Stochastic KV Routing: Enabling Adaptive Depth-Wise Cache Sharing

April 3, 2026
作者: Anastasiia Filippova, David Grangier, Marco Cuturi, João Monteiro
cs.AI

摘要

在服务高吞吐量Transformer语言模型时,需通过缓存键值对(KV)来避免自回归生成中的冗余计算。KV缓存的内存占用显著,严重影响服务成本。本研究旨在降低此类内存需求。近期工作主要沿时间轴通过压缩和淘汰机制缩减KV缓存,而我们认为深度维度为优化提供了正交且稳健的新路径。尽管已有研究表明每层全量缓存存在冗余,但实现跨层缓存共享仍面临实际挑战:现有方法通常导致吞吐量下降或首字延迟增加。本文论证了丢弃某些层缓存可实现无损高效优化,并提出一种简单训练方法——随机跨层注意力机制。训练过程中,各层随机选择关注自身KV状态或前驱层的状态。这种随机化过程使模型能适应不同的深度缓存共享策略,确保部署时对未知硬件约束的灵活性。评估表明,在预训练或微调阶段应用此方案,可使多种模型架构实现深度缓存共享。
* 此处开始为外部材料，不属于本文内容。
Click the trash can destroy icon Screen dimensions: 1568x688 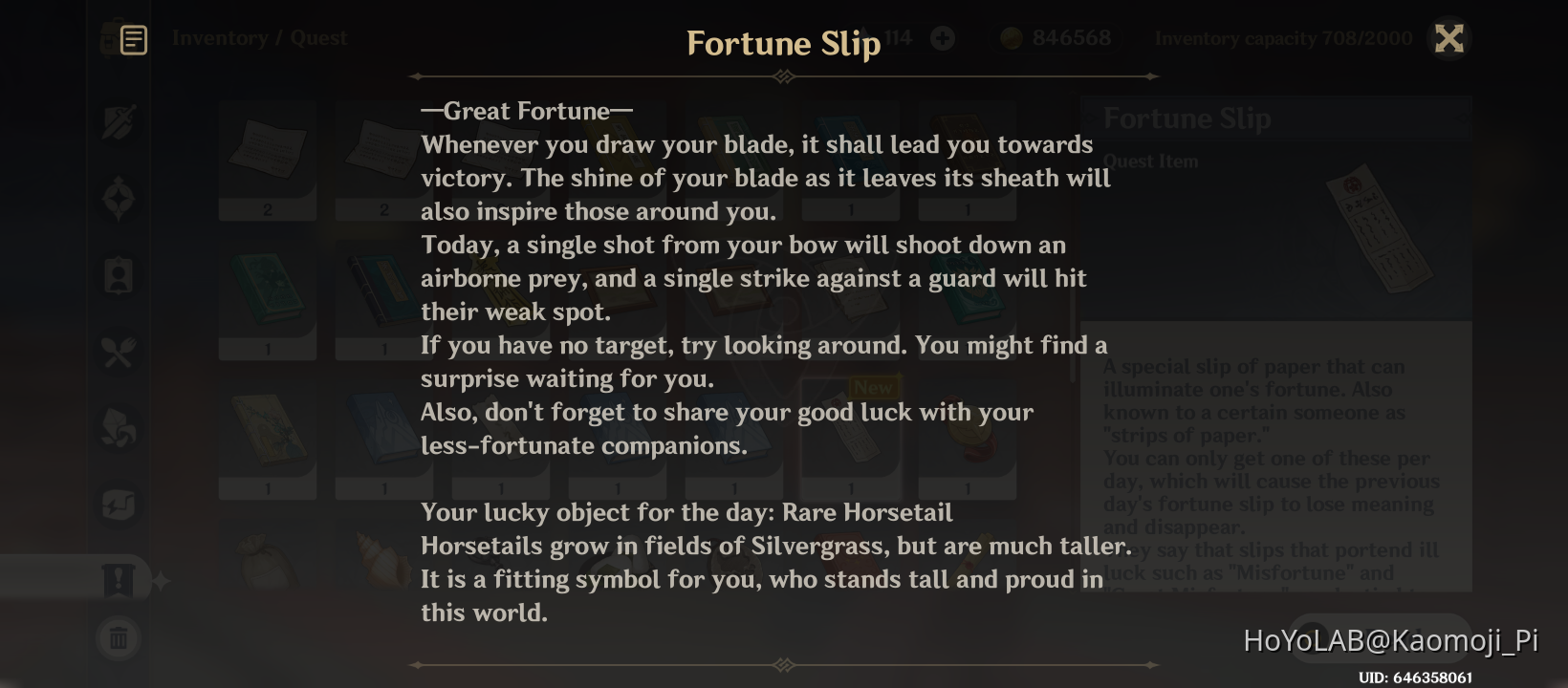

此外,在数据受限场景下,该方法对大型模型表现出类正则化效果,常在显著降低缓存内存占用的同时维持甚至提升模型性能。
English
Serving transformer language models with high throughput requires caching Key-Values (KVs) to avoid redundant computation during autoregressive generation. The memory footprint of KV caching is significant and heavily impacts serving costs. This work proposes to lessen these memory requirements. While recent work has largely addressed KV cache reduction via compression and eviction along the temporal axis, we argue that the depth dimension offers an orthogonal and robust avenue for optimization. Although prior research suggests that a full cache for every layer is redundant, implementing cross-layer cache sharing remains a practical challenge; existing methods typically suffer from reduced throughput or increased time-to-first-token. In this paper, we demonstrate that dropping a layer's cache offers efficient optimization without information loss. We propose a simple training approach: random cross-layer attention. During training, layers randomly choose to attend either to their own KV states or those of a preceding layer. This stochastic process adapts the model to be robust to various depth-wise cache sharing strategies, ensuring flexibility for unknown hardware constraints at deployment time. Our evaluations show that applying this scheme during pre-training or fine-tuning enables depth-wise cache sharing for various model families. Furthermore, for larger models in data-constrained settings, this approach is suggestive of a regularization-like effect, frequently preserving or improving performance while significantly reducing the cache's memory footprint.